§ **TASK STATEMENT**: Copy each of the following records verbatim, line for line.

§ **EXTRACTED MATERIAL**:
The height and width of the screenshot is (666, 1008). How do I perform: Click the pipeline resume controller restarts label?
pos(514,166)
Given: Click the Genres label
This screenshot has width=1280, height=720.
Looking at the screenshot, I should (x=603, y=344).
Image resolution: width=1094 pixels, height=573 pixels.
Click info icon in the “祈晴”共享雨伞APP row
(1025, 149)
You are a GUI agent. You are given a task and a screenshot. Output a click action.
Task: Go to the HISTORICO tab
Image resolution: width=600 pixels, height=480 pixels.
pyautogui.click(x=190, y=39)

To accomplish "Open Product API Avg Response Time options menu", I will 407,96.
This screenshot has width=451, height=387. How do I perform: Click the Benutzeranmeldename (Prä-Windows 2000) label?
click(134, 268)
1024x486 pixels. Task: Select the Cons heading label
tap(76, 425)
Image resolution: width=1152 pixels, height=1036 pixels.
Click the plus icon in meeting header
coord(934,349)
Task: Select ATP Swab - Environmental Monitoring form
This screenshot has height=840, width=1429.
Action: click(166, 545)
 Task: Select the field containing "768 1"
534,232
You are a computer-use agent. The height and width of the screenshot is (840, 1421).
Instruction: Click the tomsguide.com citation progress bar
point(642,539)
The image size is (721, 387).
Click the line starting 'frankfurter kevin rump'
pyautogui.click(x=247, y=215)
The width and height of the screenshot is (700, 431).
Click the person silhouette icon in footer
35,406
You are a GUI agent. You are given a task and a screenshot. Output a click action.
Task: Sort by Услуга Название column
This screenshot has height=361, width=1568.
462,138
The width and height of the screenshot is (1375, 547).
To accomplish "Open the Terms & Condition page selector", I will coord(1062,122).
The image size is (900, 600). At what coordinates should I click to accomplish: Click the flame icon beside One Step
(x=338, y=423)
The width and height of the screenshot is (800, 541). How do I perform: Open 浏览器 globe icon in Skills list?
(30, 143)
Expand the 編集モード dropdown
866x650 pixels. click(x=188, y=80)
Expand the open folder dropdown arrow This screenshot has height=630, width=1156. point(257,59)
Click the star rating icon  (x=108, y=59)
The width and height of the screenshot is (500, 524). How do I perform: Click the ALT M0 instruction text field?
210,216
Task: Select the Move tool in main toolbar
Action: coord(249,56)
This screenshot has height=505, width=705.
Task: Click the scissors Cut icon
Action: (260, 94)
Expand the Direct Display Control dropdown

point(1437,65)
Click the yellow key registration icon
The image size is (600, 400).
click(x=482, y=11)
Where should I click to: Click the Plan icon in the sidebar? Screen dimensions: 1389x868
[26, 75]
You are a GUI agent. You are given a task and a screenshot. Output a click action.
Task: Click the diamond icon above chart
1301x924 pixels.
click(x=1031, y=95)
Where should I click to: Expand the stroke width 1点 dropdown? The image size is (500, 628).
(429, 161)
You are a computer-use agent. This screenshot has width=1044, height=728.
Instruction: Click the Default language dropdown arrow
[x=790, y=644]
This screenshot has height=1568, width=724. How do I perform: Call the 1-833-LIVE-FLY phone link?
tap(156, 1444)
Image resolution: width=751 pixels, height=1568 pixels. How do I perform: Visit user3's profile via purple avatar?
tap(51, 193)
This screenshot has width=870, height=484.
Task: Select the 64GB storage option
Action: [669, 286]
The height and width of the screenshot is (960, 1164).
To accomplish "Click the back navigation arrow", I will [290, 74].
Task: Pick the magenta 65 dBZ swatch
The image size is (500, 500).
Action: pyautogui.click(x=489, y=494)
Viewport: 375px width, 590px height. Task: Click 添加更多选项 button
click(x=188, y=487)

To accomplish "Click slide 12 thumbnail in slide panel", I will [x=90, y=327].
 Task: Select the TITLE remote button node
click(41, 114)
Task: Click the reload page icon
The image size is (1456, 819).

§ **RESPONSE**:
The height and width of the screenshot is (666, 1008). How do I perform: Click the pipeline resume controller restarts label?
pos(514,166)
Given: Click the Genres label
This screenshot has width=1280, height=720.
Looking at the screenshot, I should (x=603, y=344).
Image resolution: width=1094 pixels, height=573 pixels.
Click info icon in the “祈晴”共享雨伞APP row
(1025, 149)
You are a GUI agent. You are given a task and a screenshot. Output a click action.
Task: Go to the HISTORICO tab
Image resolution: width=600 pixels, height=480 pixels.
pyautogui.click(x=190, y=39)

To accomplish "Open Product API Avg Response Time options menu", I will 407,96.
This screenshot has width=451, height=387. How do I perform: Click the Benutzeranmeldename (Prä-Windows 2000) label?
click(134, 268)
1024x486 pixels. Task: Select the Cons heading label
tap(76, 425)
Image resolution: width=1152 pixels, height=1036 pixels.
Click the plus icon in meeting header
coord(934,349)
Task: Select ATP Swab - Environmental Monitoring form
This screenshot has height=840, width=1429.
Action: click(166, 545)
 Task: Select the field containing "768 1"
534,232
You are a computer-use agent. The height and width of the screenshot is (840, 1421).
Instruction: Click the tomsguide.com citation progress bar
point(642,539)
The image size is (721, 387).
Click the line starting 'frankfurter kevin rump'
pyautogui.click(x=247, y=215)
The width and height of the screenshot is (700, 431).
Click the person silhouette icon in footer
35,406
You are a GUI agent. You are given a task and a screenshot. Output a click action.
Task: Sort by Услуга Название column
This screenshot has height=361, width=1568.
462,138
The width and height of the screenshot is (1375, 547).
To accomplish "Open the Terms & Condition page selector", I will coord(1062,122).
The image size is (900, 600). At what coordinates should I click to accomplish: Click the flame icon beside One Step
(x=338, y=423)
The width and height of the screenshot is (800, 541). How do I perform: Open 浏览器 globe icon in Skills list?
(30, 143)
Expand the 編集モード dropdown
866x650 pixels. click(x=188, y=80)
Expand the open folder dropdown arrow This screenshot has height=630, width=1156. point(257,59)
Click the star rating icon  (x=108, y=59)
The width and height of the screenshot is (500, 524). How do I perform: Click the ALT M0 instruction text field?
210,216
Task: Select the Move tool in main toolbar
Action: coord(249,56)
This screenshot has height=505, width=705.
Task: Click the scissors Cut icon
Action: (260, 94)
Expand the Direct Display Control dropdown

point(1437,65)
Click the yellow key registration icon
The image size is (600, 400).
click(x=482, y=11)
Where should I click to: Click the Plan icon in the sidebar? Screen dimensions: 1389x868
[26, 75]
You are a GUI agent. You are given a task and a screenshot. Output a click action.
Task: Click the diamond icon above chart
1301x924 pixels.
click(x=1031, y=95)
Where should I click to: Expand the stroke width 1点 dropdown? The image size is (500, 628).
(429, 161)
You are a computer-use agent. This screenshot has width=1044, height=728.
Instruction: Click the Default language dropdown arrow
[x=790, y=644]
This screenshot has height=1568, width=724. How do I perform: Call the 1-833-LIVE-FLY phone link?
tap(156, 1444)
Image resolution: width=751 pixels, height=1568 pixels. How do I perform: Visit user3's profile via purple avatar?
tap(51, 193)
This screenshot has width=870, height=484.
Task: Select the 64GB storage option
Action: [669, 286]
The height and width of the screenshot is (960, 1164).
To accomplish "Click the back navigation arrow", I will [290, 74].
Task: Pick the magenta 65 dBZ swatch
The image size is (500, 500).
Action: pyautogui.click(x=489, y=494)
Viewport: 375px width, 590px height. Task: Click 添加更多选项 button
click(x=188, y=487)

To accomplish "Click slide 12 thumbnail in slide panel", I will [x=90, y=327].
 Task: Select the TITLE remote button node
click(41, 114)
Task: Click the reload page icon
The image size is (1456, 819).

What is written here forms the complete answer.